I'm developing a web application using Polymer + Firebase. In my app, I'm trying to integrate it to Slack. In order to obtain an access token from Slack, I need to make an api call to Slack with the client secret key (generated by Slack).
The question is, where/how should I store this client secret key? Hardcoding this key in my Polymer app sure sounds like a big security no no.
Thanks.
To set your environment variables, create a functions/.env file of the format ...
ACCOUNT=xxxx
API_KEY=yyyy
You can override these variable for specific project aliases. So if for example you'd aliased your project deployment instances as dev, stage, prod ... you can override the settings in your .env file with similar files named as .env.dev, .env.stage or .env.prod.

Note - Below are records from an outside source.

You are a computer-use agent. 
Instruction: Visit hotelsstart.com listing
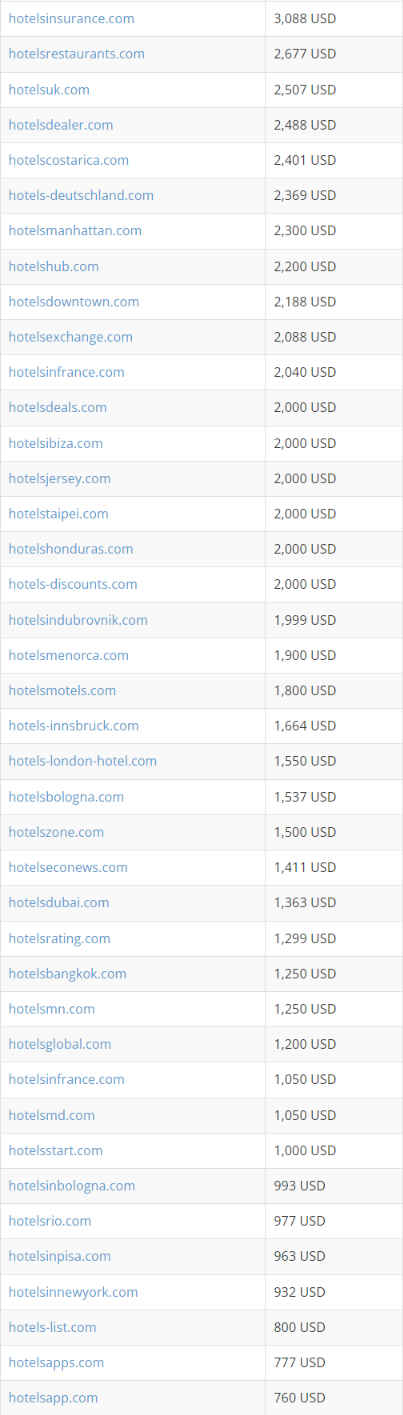(x=55, y=1150)
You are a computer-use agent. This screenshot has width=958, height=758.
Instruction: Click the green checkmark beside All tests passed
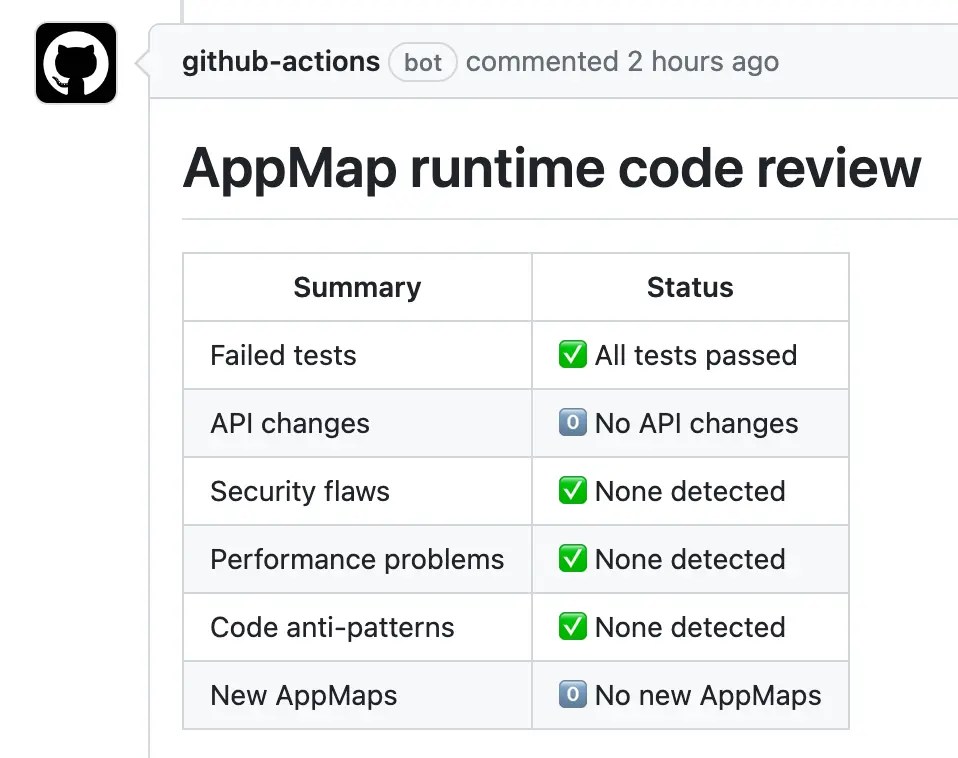pyautogui.click(x=572, y=355)
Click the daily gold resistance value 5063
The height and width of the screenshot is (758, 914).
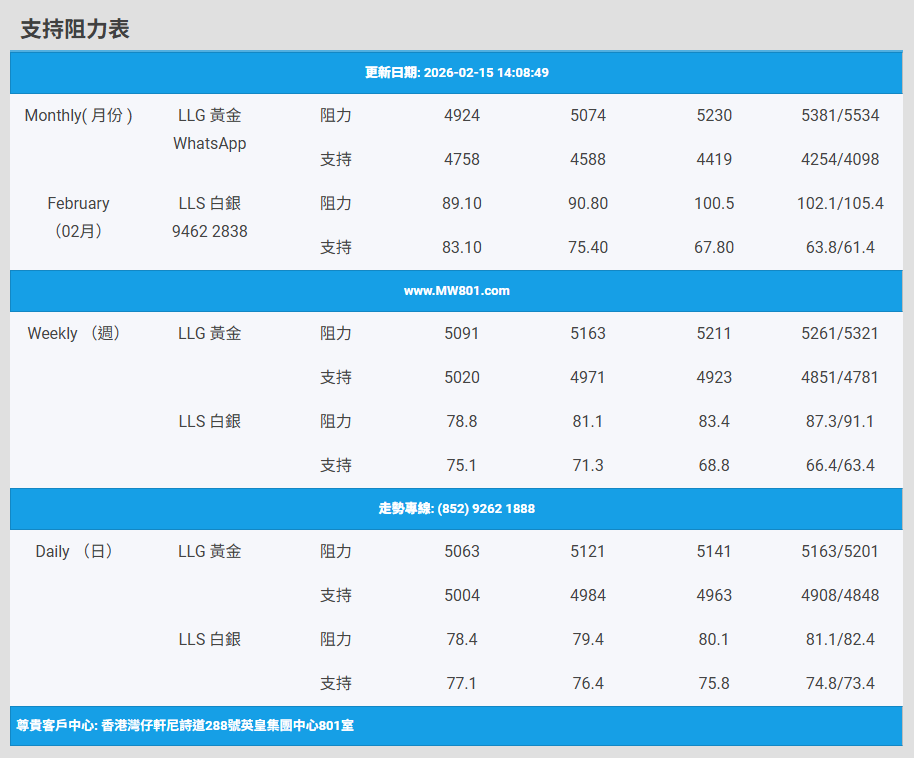[461, 552]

Then in local emulator or deployed code you can use:
const functions = require('firebase-functions');
const apikey = process.env.API_KEY;
const url = `https://hooks.slack.com/services/${apikey}`
// call Slack API
For full details refer to
The Firebase documentation is (or was) rather vague about whether remote config was intended for use as a secure store. It should however NOT be used for storing secrets since it's designed to be accessible and used on both client and server.
At time of writing, the Firebase document did not make this security issue clear. So Firebase team ... please add a security warning at the top of the documentation for Remote Config. I know this has tripped up many Firebase developers who've assumed that "configuration" meant "secure configuration".